Word and element pointing entries
- - -

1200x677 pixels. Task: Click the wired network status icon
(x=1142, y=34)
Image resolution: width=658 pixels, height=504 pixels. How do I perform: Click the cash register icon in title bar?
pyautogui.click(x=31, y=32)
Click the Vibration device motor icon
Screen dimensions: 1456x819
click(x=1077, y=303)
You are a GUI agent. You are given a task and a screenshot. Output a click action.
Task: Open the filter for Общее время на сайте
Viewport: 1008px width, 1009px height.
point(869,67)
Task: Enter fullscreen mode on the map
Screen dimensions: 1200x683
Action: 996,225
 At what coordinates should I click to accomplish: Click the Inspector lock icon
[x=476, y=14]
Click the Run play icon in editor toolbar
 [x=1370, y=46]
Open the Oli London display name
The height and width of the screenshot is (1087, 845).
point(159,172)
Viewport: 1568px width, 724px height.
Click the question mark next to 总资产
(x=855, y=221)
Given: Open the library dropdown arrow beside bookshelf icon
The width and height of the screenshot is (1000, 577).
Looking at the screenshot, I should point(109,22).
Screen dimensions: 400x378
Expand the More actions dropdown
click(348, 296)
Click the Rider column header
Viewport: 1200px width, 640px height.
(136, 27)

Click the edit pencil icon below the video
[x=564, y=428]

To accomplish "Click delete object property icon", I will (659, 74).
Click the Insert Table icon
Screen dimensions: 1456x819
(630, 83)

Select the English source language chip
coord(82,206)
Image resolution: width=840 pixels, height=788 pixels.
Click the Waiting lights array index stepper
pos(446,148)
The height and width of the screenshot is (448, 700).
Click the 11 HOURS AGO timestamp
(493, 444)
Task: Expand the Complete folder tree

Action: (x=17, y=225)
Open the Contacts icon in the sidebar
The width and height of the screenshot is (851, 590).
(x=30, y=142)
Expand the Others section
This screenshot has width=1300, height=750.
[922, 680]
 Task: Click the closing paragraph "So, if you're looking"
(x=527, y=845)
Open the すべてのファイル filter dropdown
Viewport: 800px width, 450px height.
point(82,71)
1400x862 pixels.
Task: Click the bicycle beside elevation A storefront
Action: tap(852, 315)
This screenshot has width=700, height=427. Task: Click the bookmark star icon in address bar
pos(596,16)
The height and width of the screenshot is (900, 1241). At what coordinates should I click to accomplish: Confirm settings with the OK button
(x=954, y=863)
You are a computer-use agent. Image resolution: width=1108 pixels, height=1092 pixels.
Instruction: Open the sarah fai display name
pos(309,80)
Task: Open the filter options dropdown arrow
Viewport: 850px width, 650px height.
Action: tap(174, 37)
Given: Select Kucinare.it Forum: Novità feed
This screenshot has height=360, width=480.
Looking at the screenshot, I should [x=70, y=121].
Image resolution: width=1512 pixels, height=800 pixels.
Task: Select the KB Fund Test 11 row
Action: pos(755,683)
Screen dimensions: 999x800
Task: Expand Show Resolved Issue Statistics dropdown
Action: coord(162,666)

- - -

Copy out every one of the lines above without changing anything.

In response
1200x677 pixels. Task: Click the wired network status icon
(x=1142, y=34)
Image resolution: width=658 pixels, height=504 pixels. How do I perform: Click the cash register icon in title bar?
pyautogui.click(x=31, y=32)
Click the Vibration device motor icon
Screen dimensions: 1456x819
click(x=1077, y=303)
You are a GUI agent. You are given a task and a screenshot. Output a click action.
Task: Open the filter for Общее время на сайте
Viewport: 1008px width, 1009px height.
point(869,67)
Task: Enter fullscreen mode on the map
Screen dimensions: 1200x683
Action: 996,225
 At what coordinates should I click to accomplish: Click the Inspector lock icon
[x=476, y=14]
Click the Run play icon in editor toolbar
 [x=1370, y=46]
Open the Oli London display name
The height and width of the screenshot is (1087, 845).
point(159,172)
Viewport: 1568px width, 724px height.
Click the question mark next to 总资产
(x=855, y=221)
Given: Open the library dropdown arrow beside bookshelf icon
The width and height of the screenshot is (1000, 577).
Looking at the screenshot, I should point(109,22).
Screen dimensions: 400x378
Expand the More actions dropdown
click(348, 296)
Click the Rider column header
Viewport: 1200px width, 640px height.
(136, 27)

Click the edit pencil icon below the video
[x=564, y=428]

To accomplish "Click delete object property icon", I will (659, 74).
Click the Insert Table icon
Screen dimensions: 1456x819
(630, 83)

Select the English source language chip
coord(82,206)
Image resolution: width=840 pixels, height=788 pixels.
Click the Waiting lights array index stepper
pos(446,148)
The height and width of the screenshot is (448, 700).
Click the 11 HOURS AGO timestamp
(493, 444)
Task: Expand the Complete folder tree

Action: (x=17, y=225)
Open the Contacts icon in the sidebar
The width and height of the screenshot is (851, 590).
(x=30, y=142)
Expand the Others section
This screenshot has width=1300, height=750.
[922, 680]
 Task: Click the closing paragraph "So, if you're looking"
(x=527, y=845)
Open the すべてのファイル filter dropdown
Viewport: 800px width, 450px height.
point(82,71)
1400x862 pixels.
Task: Click the bicycle beside elevation A storefront
Action: tap(852, 315)
This screenshot has width=700, height=427. Task: Click the bookmark star icon in address bar
pos(596,16)
The height and width of the screenshot is (900, 1241). At what coordinates should I click to accomplish: Confirm settings with the OK button
(x=954, y=863)
You are a computer-use agent. Image resolution: width=1108 pixels, height=1092 pixels.
Instruction: Open the sarah fai display name
pos(309,80)
Task: Open the filter options dropdown arrow
Viewport: 850px width, 650px height.
Action: tap(174, 37)
Given: Select Kucinare.it Forum: Novità feed
This screenshot has height=360, width=480.
Looking at the screenshot, I should [x=70, y=121].
Image resolution: width=1512 pixels, height=800 pixels.
Task: Select the KB Fund Test 11 row
Action: pos(755,683)
Screen dimensions: 999x800
Task: Expand Show Resolved Issue Statistics dropdown
Action: coord(162,666)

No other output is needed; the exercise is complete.